------ Entries shown

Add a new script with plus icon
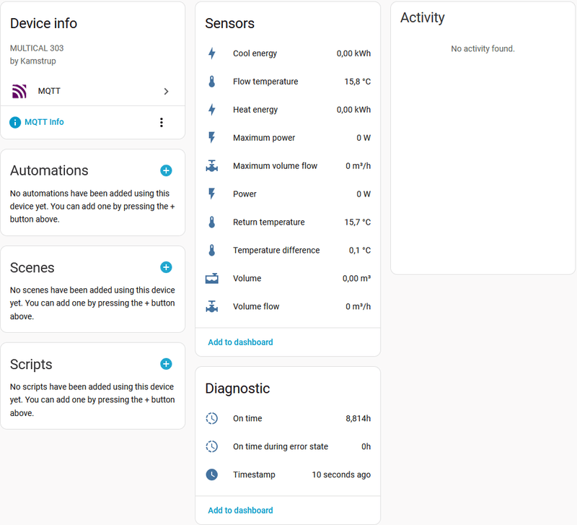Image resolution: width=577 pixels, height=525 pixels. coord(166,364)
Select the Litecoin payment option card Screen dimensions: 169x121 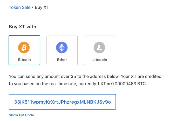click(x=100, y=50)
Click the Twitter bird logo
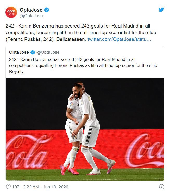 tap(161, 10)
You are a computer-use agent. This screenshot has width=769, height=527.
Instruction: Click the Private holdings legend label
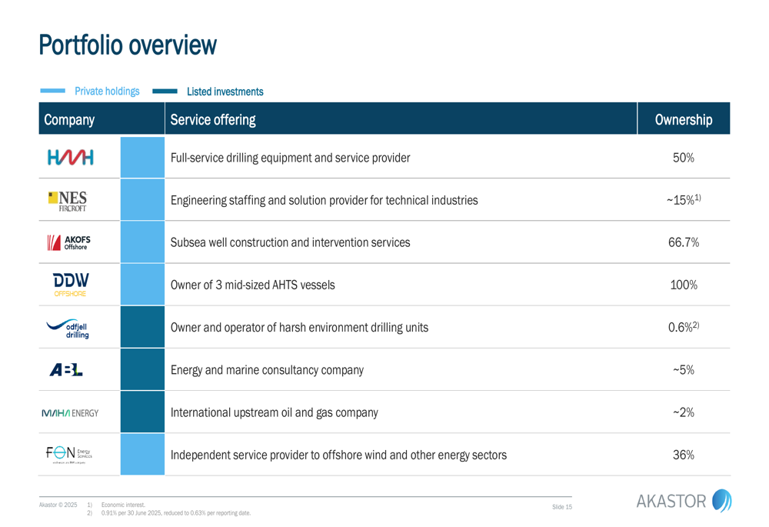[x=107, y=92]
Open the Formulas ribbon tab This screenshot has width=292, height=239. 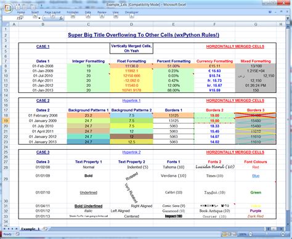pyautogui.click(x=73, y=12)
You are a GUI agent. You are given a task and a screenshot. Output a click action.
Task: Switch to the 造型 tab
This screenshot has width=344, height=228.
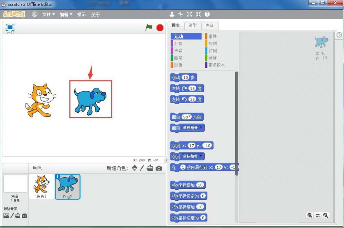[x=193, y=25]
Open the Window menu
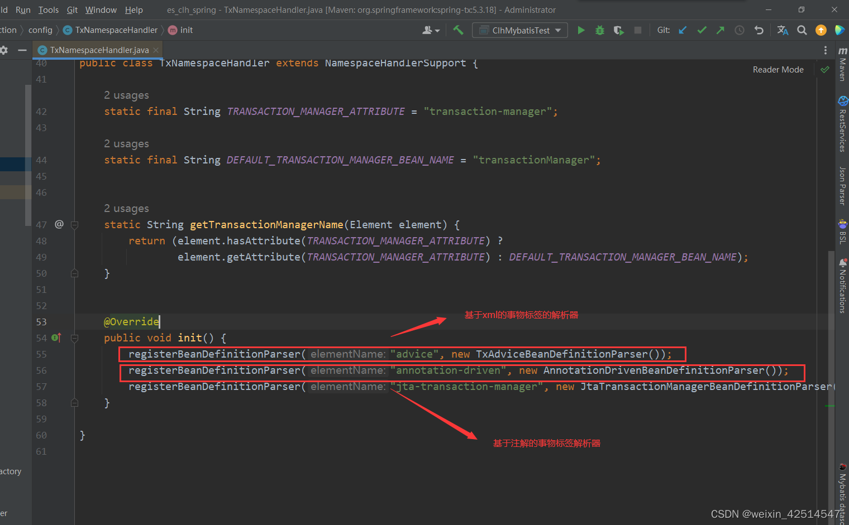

------------

• [Goal of the exercise]:
Can you copy, word for word, the lines from the one containing "You are a GUI" through the last line, leaving out the pictures?

• [Final answer]:
You are a GUI agent. You are given a task and a screenshot. Output a click action.
Task: Switch to the 造型 tab
This screenshot has width=344, height=228.
[x=193, y=25]
Open the Window menu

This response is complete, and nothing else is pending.